┌─ Record extracts

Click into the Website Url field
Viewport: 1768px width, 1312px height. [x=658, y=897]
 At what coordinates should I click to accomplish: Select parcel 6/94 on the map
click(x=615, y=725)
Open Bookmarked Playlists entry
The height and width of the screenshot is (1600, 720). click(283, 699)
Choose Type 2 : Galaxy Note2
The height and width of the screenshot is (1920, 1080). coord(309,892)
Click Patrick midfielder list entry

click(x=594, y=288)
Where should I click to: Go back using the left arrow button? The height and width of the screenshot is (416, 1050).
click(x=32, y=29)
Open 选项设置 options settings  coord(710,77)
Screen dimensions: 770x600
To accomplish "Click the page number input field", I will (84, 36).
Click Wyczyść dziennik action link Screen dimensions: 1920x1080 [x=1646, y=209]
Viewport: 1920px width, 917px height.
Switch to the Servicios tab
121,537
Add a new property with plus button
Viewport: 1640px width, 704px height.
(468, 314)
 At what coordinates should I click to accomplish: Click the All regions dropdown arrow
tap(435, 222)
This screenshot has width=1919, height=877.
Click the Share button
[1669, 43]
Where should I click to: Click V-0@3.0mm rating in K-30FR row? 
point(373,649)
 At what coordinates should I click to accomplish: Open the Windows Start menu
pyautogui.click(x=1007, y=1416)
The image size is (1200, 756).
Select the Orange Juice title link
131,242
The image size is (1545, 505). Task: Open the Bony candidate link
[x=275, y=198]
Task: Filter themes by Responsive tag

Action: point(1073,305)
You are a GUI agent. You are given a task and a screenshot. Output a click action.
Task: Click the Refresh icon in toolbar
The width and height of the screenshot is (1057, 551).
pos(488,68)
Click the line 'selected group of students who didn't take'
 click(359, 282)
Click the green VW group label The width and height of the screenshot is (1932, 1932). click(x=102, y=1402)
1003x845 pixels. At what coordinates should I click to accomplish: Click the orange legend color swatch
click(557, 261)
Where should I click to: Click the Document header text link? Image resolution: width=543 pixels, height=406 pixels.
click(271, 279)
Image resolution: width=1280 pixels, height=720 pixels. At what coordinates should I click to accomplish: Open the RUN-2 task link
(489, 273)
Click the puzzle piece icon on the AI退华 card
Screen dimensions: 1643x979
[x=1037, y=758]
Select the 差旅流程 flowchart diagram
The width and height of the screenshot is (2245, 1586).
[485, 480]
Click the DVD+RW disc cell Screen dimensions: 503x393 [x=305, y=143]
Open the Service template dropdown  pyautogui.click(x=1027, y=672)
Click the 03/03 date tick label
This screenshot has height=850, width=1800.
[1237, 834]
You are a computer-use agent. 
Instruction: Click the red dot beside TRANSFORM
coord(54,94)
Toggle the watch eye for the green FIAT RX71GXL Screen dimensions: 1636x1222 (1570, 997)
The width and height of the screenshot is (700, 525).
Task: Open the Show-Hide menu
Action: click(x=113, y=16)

└─

- To do -
Express the entries starting at the line that contains "Image resolution: width=1280" and ending at the line that contains "coord(54,94)" as a Markdown table with the columns Row and Line, one numbered row per line, leaving out any blank lines.

- Result for this exercise -
| Row | Line |
|---|---|
| 1 | Image resolution: width=1280 pixels, height=720 pixels. At what coordinates should I click to accomplish: Open the RUN-2 task link |
| 2 | (489, 273) |
| 3 | Click the puzzle piece icon on the AI退华 card |
| 4 | Screen dimensions: 1643x979 |
| 5 | [x=1037, y=758] |
| 6 | Select the 差旅流程 flowchart diagram |
| 7 | The width and height of the screenshot is (2245, 1586). |
| 8 | [485, 480] |
| 9 | Click the DVD+RW disc cell Screen dimensions: 503x393 [x=305, y=143] |
| 10 | Open the Service template dropdown  pyautogui.click(x=1027, y=672) |
| 11 | Click the 03/03 date tick label |
| 12 | This screenshot has height=850, width=1800. |
| 13 | [1237, 834] |
| 14 | You are a computer-use agent.  |
| 15 | Instruction: Click the red dot beside TRANSFORM |
| 16 | coord(54,94) |